### TASK OBJECTIVE
Print the full listing exactly.
*** MATERIAL FOR THIS EXERCISE Section Begins ***
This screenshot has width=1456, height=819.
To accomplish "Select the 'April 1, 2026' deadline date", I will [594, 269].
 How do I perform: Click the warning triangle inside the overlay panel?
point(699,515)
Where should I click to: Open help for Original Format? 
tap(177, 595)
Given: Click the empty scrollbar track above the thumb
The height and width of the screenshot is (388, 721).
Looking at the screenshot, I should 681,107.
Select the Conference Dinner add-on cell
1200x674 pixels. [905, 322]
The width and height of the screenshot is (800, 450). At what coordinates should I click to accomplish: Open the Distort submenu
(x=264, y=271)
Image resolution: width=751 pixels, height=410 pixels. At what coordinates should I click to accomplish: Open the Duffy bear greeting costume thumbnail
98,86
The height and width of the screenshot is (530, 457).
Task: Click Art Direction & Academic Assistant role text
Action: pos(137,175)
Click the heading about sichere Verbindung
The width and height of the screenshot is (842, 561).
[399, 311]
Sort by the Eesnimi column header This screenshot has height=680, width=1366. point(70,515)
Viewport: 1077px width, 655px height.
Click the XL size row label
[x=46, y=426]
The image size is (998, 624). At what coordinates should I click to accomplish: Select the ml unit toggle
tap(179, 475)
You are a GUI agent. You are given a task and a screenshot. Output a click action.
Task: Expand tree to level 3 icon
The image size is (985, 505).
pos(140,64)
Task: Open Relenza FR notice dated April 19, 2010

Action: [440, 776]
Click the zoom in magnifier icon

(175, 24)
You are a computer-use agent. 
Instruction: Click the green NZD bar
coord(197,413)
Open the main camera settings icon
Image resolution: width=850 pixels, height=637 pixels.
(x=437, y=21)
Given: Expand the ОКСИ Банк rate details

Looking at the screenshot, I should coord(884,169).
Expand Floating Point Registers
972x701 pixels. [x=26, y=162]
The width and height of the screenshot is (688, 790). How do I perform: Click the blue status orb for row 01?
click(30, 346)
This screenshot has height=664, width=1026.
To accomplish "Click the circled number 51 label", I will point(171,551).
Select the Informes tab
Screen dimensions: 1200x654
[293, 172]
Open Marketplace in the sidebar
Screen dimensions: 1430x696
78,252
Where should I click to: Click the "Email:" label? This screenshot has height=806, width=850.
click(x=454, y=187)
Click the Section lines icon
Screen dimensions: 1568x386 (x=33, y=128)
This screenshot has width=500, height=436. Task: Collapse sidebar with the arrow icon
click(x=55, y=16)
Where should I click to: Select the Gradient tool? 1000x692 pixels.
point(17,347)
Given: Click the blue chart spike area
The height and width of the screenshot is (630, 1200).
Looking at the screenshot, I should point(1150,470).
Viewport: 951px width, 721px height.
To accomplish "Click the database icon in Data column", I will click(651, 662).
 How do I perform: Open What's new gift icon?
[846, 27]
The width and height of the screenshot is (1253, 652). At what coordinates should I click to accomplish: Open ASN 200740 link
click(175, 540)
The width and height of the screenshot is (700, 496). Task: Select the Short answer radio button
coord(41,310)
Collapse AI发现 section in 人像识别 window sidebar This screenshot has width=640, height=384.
*** MATERIAL FOR THIS EXERCISE Section Ends ***
### RESULT OF THE EXERCISE
This screenshot has width=1456, height=819.
To accomplish "Select the 'April 1, 2026' deadline date", I will [594, 269].
 How do I perform: Click the warning triangle inside the overlay panel?
point(699,515)
Where should I click to: Open help for Original Format? 
tap(177, 595)
Given: Click the empty scrollbar track above the thumb
The height and width of the screenshot is (388, 721).
Looking at the screenshot, I should 681,107.
Select the Conference Dinner add-on cell
1200x674 pixels. [905, 322]
The width and height of the screenshot is (800, 450). At what coordinates should I click to accomplish: Open the Distort submenu
(x=264, y=271)
Image resolution: width=751 pixels, height=410 pixels. At what coordinates should I click to accomplish: Open the Duffy bear greeting costume thumbnail
98,86
The height and width of the screenshot is (530, 457).
Task: Click Art Direction & Academic Assistant role text
Action: pos(137,175)
Click the heading about sichere Verbindung
The width and height of the screenshot is (842, 561).
[399, 311]
Sort by the Eesnimi column header This screenshot has height=680, width=1366. point(70,515)
Viewport: 1077px width, 655px height.
Click the XL size row label
[x=46, y=426]
The image size is (998, 624). At what coordinates should I click to accomplish: Select the ml unit toggle
tap(179, 475)
You are a GUI agent. You are given a task and a screenshot. Output a click action.
Task: Expand tree to level 3 icon
The image size is (985, 505).
pos(140,64)
Task: Open Relenza FR notice dated April 19, 2010

Action: [440, 776]
Click the zoom in magnifier icon

(175, 24)
You are a computer-use agent. 
Instruction: Click the green NZD bar
coord(197,413)
Open the main camera settings icon
Image resolution: width=850 pixels, height=637 pixels.
(x=437, y=21)
Given: Expand the ОКСИ Банк rate details

Looking at the screenshot, I should coord(884,169).
Expand Floating Point Registers
972x701 pixels. [x=26, y=162]
The width and height of the screenshot is (688, 790). How do I perform: Click the blue status orb for row 01?
click(30, 346)
This screenshot has height=664, width=1026.
To accomplish "Click the circled number 51 label", I will point(171,551).
Select the Informes tab
Screen dimensions: 1200x654
[293, 172]
Open Marketplace in the sidebar
Screen dimensions: 1430x696
78,252
Where should I click to: Click the "Email:" label? This screenshot has height=806, width=850.
click(x=454, y=187)
Click the Section lines icon
Screen dimensions: 1568x386 (x=33, y=128)
This screenshot has width=500, height=436. Task: Collapse sidebar with the arrow icon
click(x=55, y=16)
Where should I click to: Select the Gradient tool? 1000x692 pixels.
point(17,347)
Given: Click the blue chart spike area
The height and width of the screenshot is (630, 1200).
Looking at the screenshot, I should point(1150,470).
Viewport: 951px width, 721px height.
To accomplish "Click the database icon in Data column", I will click(651, 662).
 How do I perform: Open What's new gift icon?
[846, 27]
The width and height of the screenshot is (1253, 652). At what coordinates should I click to accomplish: Open ASN 200740 link
click(175, 540)
The width and height of the screenshot is (700, 496). Task: Select the Short answer radio button
coord(41,310)
Collapse AI发现 section in 人像识别 window sidebar This screenshot has width=640, height=384.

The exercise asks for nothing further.